▸ What to produce
Each record below should be returned word for word, with no pictures included.

▸ Source data
-.-.-

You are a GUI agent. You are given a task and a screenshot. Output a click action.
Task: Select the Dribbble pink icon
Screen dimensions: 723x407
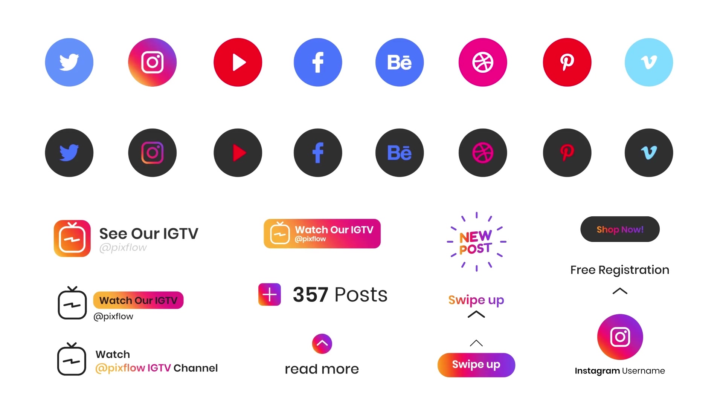[483, 62]
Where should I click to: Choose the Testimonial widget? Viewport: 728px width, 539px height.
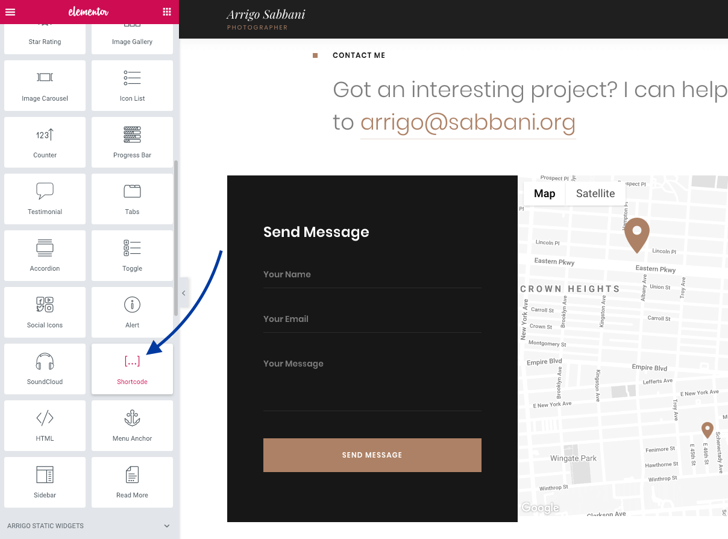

-.-.-

▸ Response box
You are a GUI agent. You are given a task and a screenshot. Output a click action.
Task: Select the Dribbble pink icon
Screen dimensions: 723x407
[483, 62]
Where should I click to: Choose the Testimonial widget? Viewport: 728px width, 539px height.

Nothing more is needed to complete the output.